Instructions to follow :: All lines from the one containing "Open the Editing mode dropdown" down to the one containing "Given: Select the Documents RH tab", both ends included, are to be given again exactly; omit the rest of the listing below.
────────────────
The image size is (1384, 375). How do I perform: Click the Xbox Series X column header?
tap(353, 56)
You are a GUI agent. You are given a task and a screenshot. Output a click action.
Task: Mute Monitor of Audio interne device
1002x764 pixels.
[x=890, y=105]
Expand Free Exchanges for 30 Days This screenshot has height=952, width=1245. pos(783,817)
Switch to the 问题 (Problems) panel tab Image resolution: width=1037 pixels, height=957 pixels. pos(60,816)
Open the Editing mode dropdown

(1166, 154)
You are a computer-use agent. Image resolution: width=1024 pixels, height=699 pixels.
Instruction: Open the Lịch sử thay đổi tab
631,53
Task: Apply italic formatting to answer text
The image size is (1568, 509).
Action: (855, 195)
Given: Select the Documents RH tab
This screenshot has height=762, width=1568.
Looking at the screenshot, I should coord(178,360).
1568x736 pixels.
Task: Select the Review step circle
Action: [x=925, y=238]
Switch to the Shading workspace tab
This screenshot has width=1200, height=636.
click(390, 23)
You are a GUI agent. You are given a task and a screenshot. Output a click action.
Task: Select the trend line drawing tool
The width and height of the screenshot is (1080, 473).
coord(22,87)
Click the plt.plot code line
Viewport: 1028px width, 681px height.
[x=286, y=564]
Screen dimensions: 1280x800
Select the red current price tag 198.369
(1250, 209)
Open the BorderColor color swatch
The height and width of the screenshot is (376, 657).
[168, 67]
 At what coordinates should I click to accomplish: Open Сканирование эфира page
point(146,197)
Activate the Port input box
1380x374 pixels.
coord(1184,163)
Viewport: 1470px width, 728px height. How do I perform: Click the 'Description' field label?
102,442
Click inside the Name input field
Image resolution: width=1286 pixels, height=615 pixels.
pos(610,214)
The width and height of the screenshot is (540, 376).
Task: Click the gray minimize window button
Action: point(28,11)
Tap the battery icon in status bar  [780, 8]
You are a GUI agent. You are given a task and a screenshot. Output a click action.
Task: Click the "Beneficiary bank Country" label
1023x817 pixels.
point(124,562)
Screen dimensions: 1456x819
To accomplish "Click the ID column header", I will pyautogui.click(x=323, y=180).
────────────────
Response below ::
Open the Editing mode dropdown

(1166, 154)
You are a computer-use agent. Image resolution: width=1024 pixels, height=699 pixels.
Instruction: Open the Lịch sử thay đổi tab
631,53
Task: Apply italic formatting to answer text
The image size is (1568, 509).
Action: (855, 195)
Given: Select the Documents RH tab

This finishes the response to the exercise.